Activity: Once the line with "un extrait MP3 (149, 721)" is found in the entries below, repeat it and each following line exactly, up to and including the line with "Platobné metódy (40, 2153)". Add no other lines.

Recorded data:
*** Begin section ***
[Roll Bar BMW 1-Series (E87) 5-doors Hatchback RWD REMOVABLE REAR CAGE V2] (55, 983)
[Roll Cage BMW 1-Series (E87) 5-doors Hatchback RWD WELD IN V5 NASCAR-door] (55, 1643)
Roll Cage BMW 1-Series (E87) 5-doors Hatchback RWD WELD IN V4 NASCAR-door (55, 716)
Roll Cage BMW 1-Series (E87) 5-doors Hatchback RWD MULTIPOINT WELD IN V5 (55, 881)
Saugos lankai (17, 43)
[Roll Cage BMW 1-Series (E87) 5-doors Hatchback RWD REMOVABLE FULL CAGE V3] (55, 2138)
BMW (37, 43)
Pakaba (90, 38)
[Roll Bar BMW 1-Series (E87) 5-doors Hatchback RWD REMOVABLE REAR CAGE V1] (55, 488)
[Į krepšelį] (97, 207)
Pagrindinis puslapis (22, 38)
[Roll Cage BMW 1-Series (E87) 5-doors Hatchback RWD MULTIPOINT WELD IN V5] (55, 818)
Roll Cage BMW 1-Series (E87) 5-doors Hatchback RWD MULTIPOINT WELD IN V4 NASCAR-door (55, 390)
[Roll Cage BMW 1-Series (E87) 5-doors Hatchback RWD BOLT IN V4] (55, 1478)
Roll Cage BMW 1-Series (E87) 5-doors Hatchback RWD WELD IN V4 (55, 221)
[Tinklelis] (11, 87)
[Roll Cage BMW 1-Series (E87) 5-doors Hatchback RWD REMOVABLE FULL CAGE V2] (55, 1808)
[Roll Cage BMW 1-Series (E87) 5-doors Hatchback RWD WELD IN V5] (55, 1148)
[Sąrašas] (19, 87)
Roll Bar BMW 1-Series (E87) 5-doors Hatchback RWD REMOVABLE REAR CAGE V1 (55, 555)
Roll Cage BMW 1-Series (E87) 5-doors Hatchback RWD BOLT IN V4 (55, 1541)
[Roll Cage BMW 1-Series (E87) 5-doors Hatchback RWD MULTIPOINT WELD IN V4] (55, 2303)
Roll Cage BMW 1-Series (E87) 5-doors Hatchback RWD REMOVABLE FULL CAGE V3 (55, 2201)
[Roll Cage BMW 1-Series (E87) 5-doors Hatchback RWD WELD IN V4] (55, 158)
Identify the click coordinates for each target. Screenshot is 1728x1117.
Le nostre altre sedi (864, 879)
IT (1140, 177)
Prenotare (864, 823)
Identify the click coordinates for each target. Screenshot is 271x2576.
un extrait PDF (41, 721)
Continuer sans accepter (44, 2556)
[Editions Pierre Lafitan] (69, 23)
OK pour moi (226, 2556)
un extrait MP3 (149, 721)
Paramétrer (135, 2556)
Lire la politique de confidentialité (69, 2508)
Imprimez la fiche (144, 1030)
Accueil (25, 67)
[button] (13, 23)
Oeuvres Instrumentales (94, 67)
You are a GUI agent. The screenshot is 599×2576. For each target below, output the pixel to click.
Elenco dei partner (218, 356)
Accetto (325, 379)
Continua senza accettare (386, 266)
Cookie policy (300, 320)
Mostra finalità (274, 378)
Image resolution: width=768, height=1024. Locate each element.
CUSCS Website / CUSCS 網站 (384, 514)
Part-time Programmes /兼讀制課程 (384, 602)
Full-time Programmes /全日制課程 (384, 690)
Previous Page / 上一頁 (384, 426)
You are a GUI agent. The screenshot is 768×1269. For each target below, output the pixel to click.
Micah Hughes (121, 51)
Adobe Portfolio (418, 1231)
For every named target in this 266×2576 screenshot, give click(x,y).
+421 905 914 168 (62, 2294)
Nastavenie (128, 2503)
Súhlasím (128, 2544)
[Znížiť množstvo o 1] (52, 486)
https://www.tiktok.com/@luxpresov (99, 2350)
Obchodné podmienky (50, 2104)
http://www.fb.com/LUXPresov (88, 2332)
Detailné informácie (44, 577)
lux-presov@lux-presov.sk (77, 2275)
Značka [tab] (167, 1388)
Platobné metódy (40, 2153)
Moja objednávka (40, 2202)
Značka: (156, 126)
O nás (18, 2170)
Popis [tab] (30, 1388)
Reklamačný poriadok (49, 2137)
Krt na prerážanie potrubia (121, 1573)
*** End section ***
Solution for this problem:
un extrait MP3 (149, 721)
Paramétrer (135, 2556)
Lire la politique de confidentialité (69, 2508)
Imprimez la fiche (144, 1030)
Accueil (25, 67)
[button] (13, 23)
Oeuvres Instrumentales (94, 67)
You are a GUI agent. The screenshot is 599×2576. For each target below, output the pixel to click.
Elenco dei partner (218, 356)
Accetto (325, 379)
Continua senza accettare (386, 266)
Cookie policy (300, 320)
Mostra finalità (274, 378)
Image resolution: width=768, height=1024. Locate each element.
CUSCS Website / CUSCS 網站 (384, 514)
Part-time Programmes /兼讀制課程 (384, 602)
Full-time Programmes /全日制課程 (384, 690)
Previous Page / 上一頁 (384, 426)
You are a GUI agent. The screenshot is 768×1269. For each target below, output the pixel to click.
Micah Hughes (121, 51)
Adobe Portfolio (418, 1231)
For every named target in this 266×2576 screenshot, give click(x,y).
+421 905 914 168 (62, 2294)
Nastavenie (128, 2503)
Súhlasím (128, 2544)
[Znížiť množstvo o 1] (52, 486)
https://www.tiktok.com/@luxpresov (99, 2350)
Obchodné podmienky (50, 2104)
http://www.fb.com/LUXPresov (88, 2332)
Detailné informácie (44, 577)
lux-presov@lux-presov.sk (77, 2275)
Značka [tab] (167, 1388)
Platobné metódy (40, 2153)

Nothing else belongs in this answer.